December 8, 2023
Despite a global economy that’s showing signs of toughness and making progress in tackling high prices, the International Monetary Fund’s October 2023 Global Economic Outlook shows bumpy roads are ahead.
Recovery from the pandemic’s ripple effects, the conflict in Ukraine and the growing divide in global trade will be like combining downed corn — slow and tough, especially for countries still developing their economies.
The world’s economic growth is expected to dip from a decent 3.5% in 2022 to just 3% in 2023, and even a bit lower to 2.9% in 2024, which is not as good as the usual 3.8% we saw from 2000 to 2019. The big economies, including ours, might see a slowdown, despite the U.S. doing a bit better than expected. However, Europe’s slower growth and issues like China’s housing market troubles are like pests in the field, affecting everyone.
Looking at the next few years, that means the global economy isn’t expected to grow as strong as we’d hope, making it harder for countries to improve living standards. And while prices might start to ease up, they’re still expected to be higher than what we’d like until at least 2025.
With all this uncertainty, is now the right time to buy farmland?
In my lifetime, farmland values have risen and fallen and risen again. Prices may continue to rise even higher than they are now, or they could retreat. The two fundamental questions we need to ask ourselves are: Is farmland a good investment? And what are the current fundamental drivers of farmland value?
Farmland has been a good investment. In the University of Illinois farmland index, we find that every $100 invested in farmland in 1979 is worth over $500 today. Research also indicates that farmland investments have produced the best returns at the lowest risk over the last 30 years.
But will farmland continue to be a good investment? Let’s look at some of the economic forces that drive farmland value today.
Food vs. fuel
In the past decade, the agricultural sector has witnessed a significant rise in commodity prices, a trend primarily driven by the implementation of the Renewable Fuel Standard and the escalating demand for ethanol and biofuels with low greenhouse gas emissions. This surge in demand for biofuels has created a unique intersection between energy policies and agricultural practices, profoundly influencing the market dynamics for key crops.
Recent headlines tout the airline industry’s interest in ethanol to power air travel as it seeks to reduce its greenhouse gas emissions footprint.
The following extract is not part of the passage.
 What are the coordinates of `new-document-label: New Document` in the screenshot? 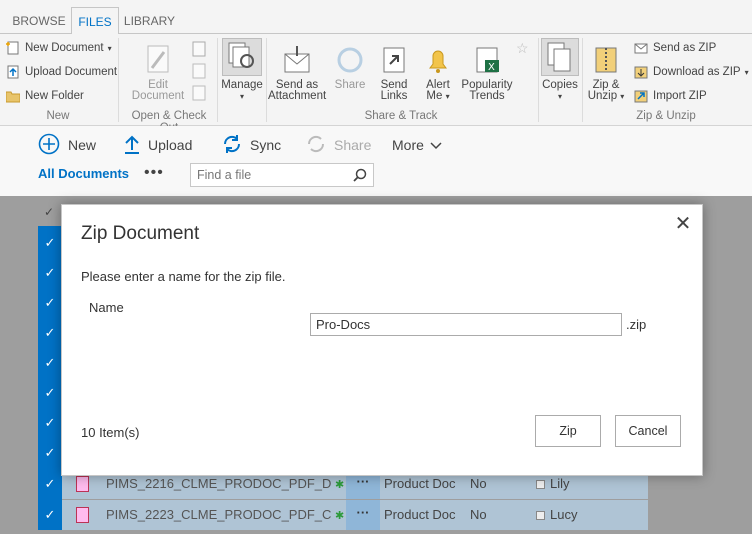 It's located at (64, 48).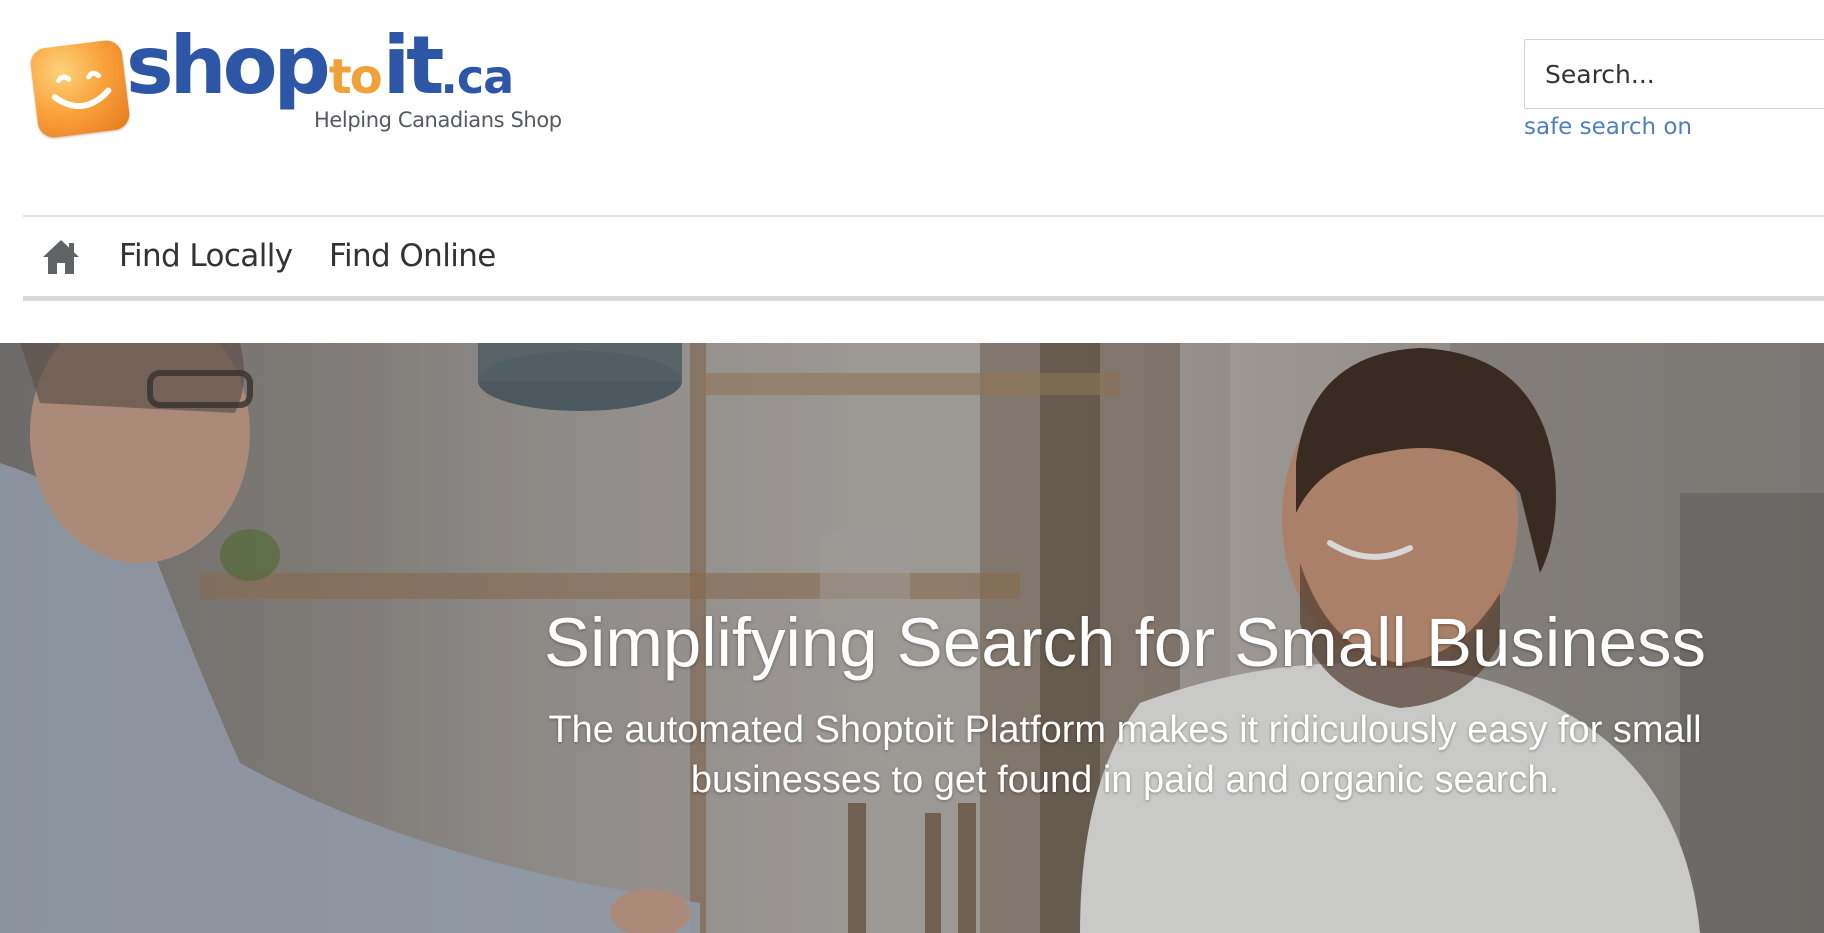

And while the popularity of electric vehicles continues to grow, concerns about an overtaxed electrical grid, range of mobility and end-of-vehicle-life economics indicate that gasoline- and ethanol-fueled vehicles will be around for a while longer.
Land values are intrinsically linked to the profitability of the crops they support, meaning any major shift in crop demand due to energy policies could lead to corresponding changes in land values. The intersection of food, fuel and future uses presents both challenges and opportunities for the agricultural sector.
Global farmland dynamics
As populations grow and standards of living rise, particularly in developing countries, the demand for a more varied and calorie-rich diet increases. This surge in caloric demand is pushing the agricultural sector to expand its production capabilities. New areas, previously untapped due to technological or economic constraints, are now being brought under cultivation.
Issues of food security, environmental sustainability and even geopolitical relations will increasingly influence farmland economics as countries navigate the complex interplay of feeding their populations, protecting their agricultural sectors and engaging in global trade.
Farmland securitization
In the realm of investment and asset management, farmland has historically stood out as a significant yet underutilized asset class, primarily due to the lack of an effective securitization mechanism. Securitization — the process of converting an asset into a marketable security — can unlock the latent potential of farmland, offering a pathway to more efficient ownership and operation. This gap in the financial structuring of farmland assets represented a missed opportunity for both the agricultural and investment communities.
Direct ownership is the primary method of investment in farmland, which, while straightforward, comes with its own set of challenges, including high entry costs, management complexities and liquidity issues.
Recent entries of institutional investors representing retirees and individual investors, farmland REITS (real estate investment trusts) and crowd-sourced funding participants of farmland ownership have opened the marketplace to people who would not have been able to participate otherwise. Their investment dollars are now in farmland, and this trend will only continue.
Investors now can use these assets to hedge against market volatility in other sectors. The unique characteristics of farmland as an investment — such as its low correlation with traditional asset classes like stocks and bonds — make it an excellent tool for portfolio diversification.
In my career, I have purchased many farms for clients. No one can definitively say that farmland prices will continue to go up or whether they will go down. What we can say is that farmland has been a good investment, and there are strong economic forces that indicate it will continue to be a good investment going forward in the long run.